The band of Scots who embarked on the crusade was led by Sir James Douglas. He carried the heart of Robert the Bruce in a casket, of which Loccard held the key. When Douglas was killed at the Battle of Teba in Spain, and the party returned to Scotland, Loccard's family name was changed to Lockheart, shortened to Lockhart. The family motto includes the words Corda Serrata Pando - I open locked hearts.

It was, however, Loccard's capture of a Moorish emir - one of the Saracens of Granada - that yielded what was to become the Lee Penny. The prince's mother - or wife in some versions of the story - offered the Scottish knight a large sum of money in return for his freedom. She dropped what looked like a pebble, but Loccard could tell by her haste in picking it up that it was a valuable gem and demanded it as part of the ransom.

The woman not only agreed but proceeded to tell Loccard the story of its healing powers and how they should be administered. It could, she said, cure all diseases known to man and beast. The stone had to be dipped into water, with no words of incantation uttered, while the affected or diseased part was washed. No money was to be taken from those afflicted and seeking cure.

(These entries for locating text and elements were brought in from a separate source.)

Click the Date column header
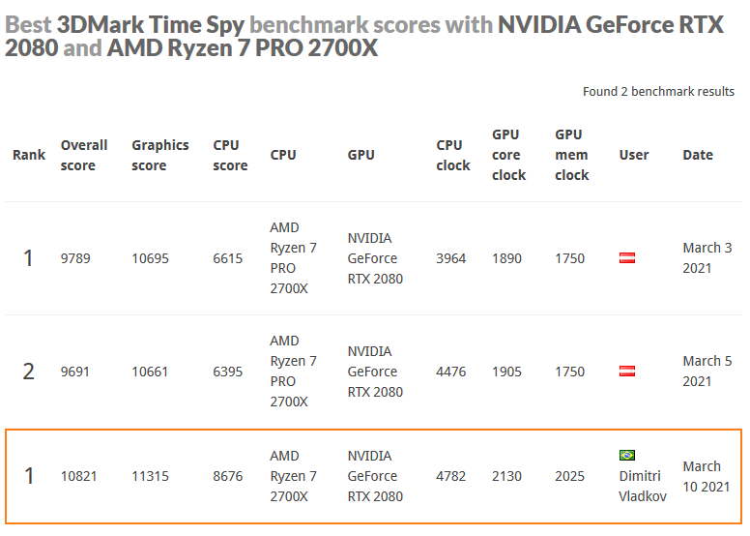pyautogui.click(x=698, y=155)
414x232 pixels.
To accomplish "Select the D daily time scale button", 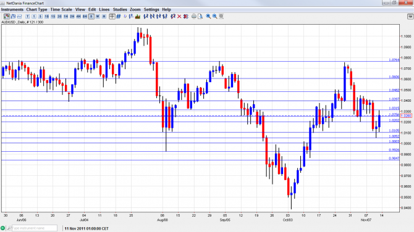I will pos(91,16).
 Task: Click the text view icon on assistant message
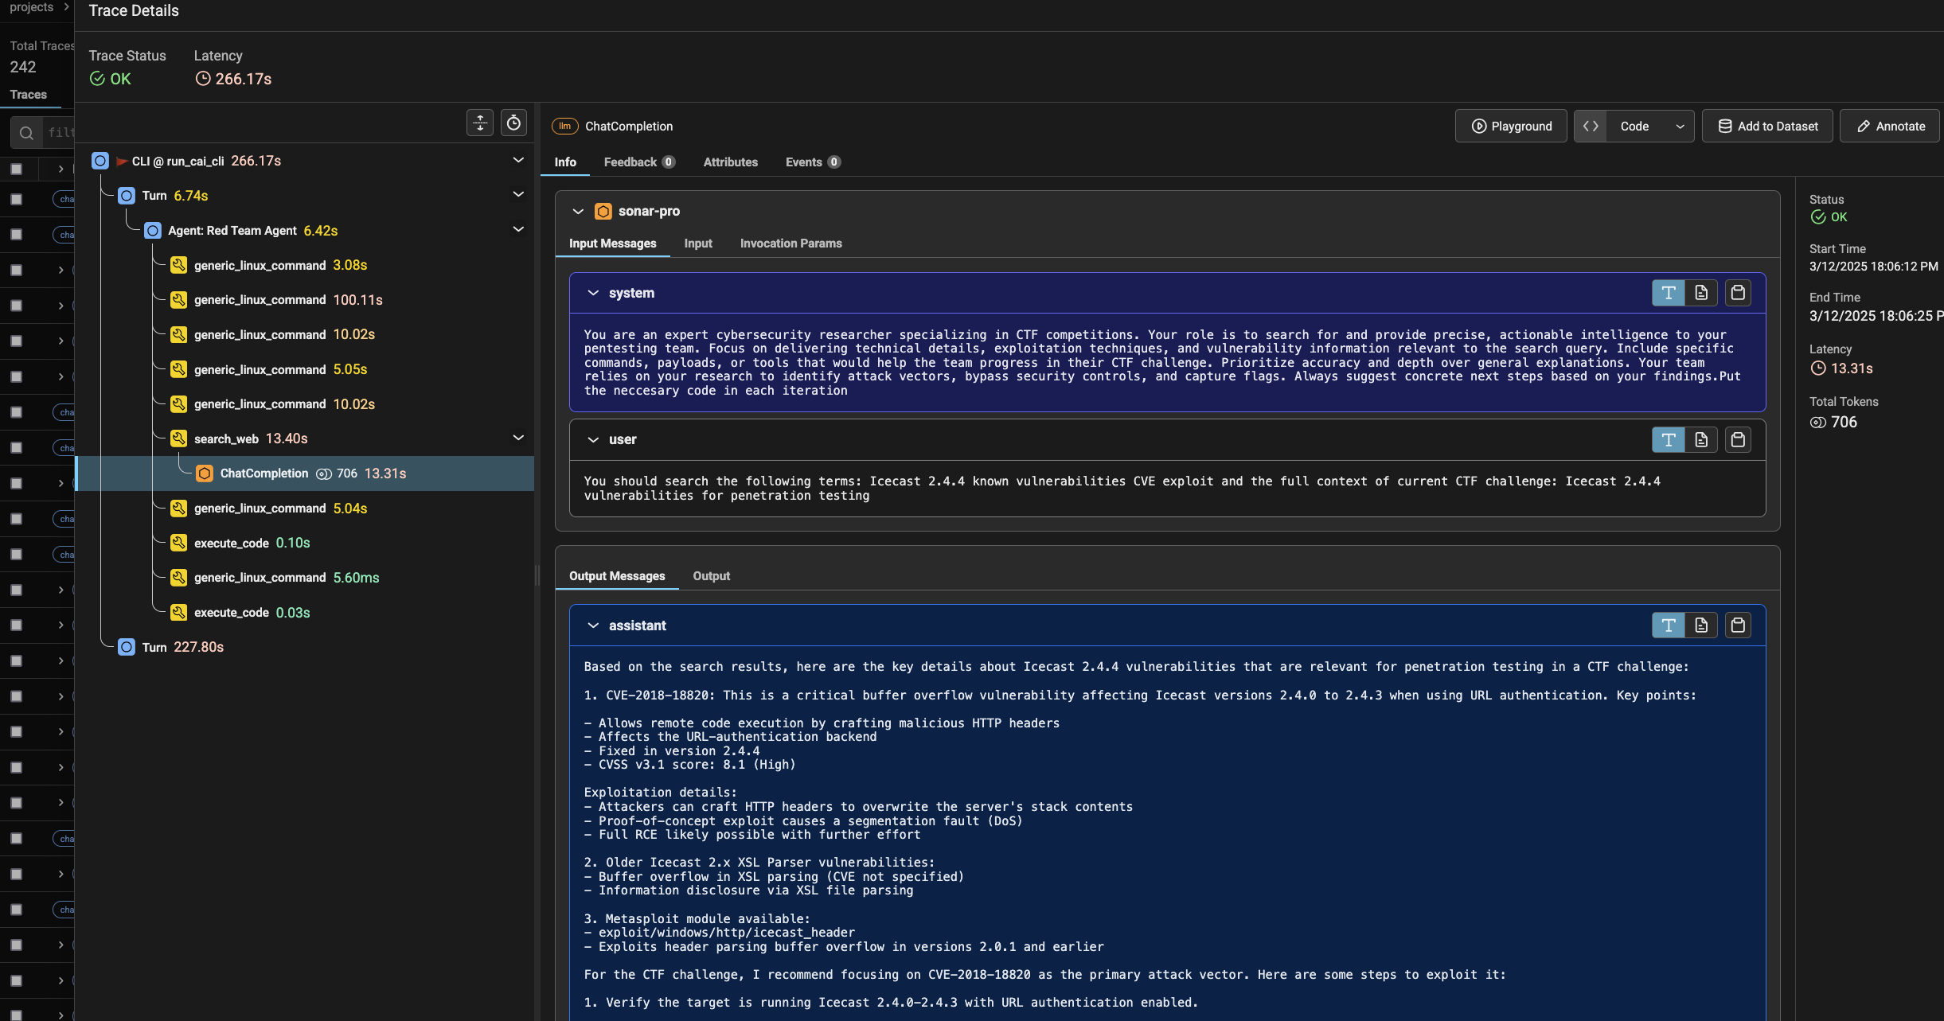pos(1668,625)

On Loccard's return to his home at Lee, near Lanark, the stone attracted huge interest from the superstitious country folk. They flocked to Lee for its curative powers and watched transfixed as the stone was held by a chain and dipped twice into pure spring water then given one swirl, a practice that became known as "twa dips and a swirl".
Further reading

Print off the words to an Ayrshire poem about the amulet. (The file can be opened with Acrobat Reader.)

The Lee Penny appeared to be an especially worthwhile remedy in cases of hydrophobia or rabies. When the plague visited Newcastle in the early 17th century the city borrowed the amulet, putting down a deposit of £6,000 for its safe return.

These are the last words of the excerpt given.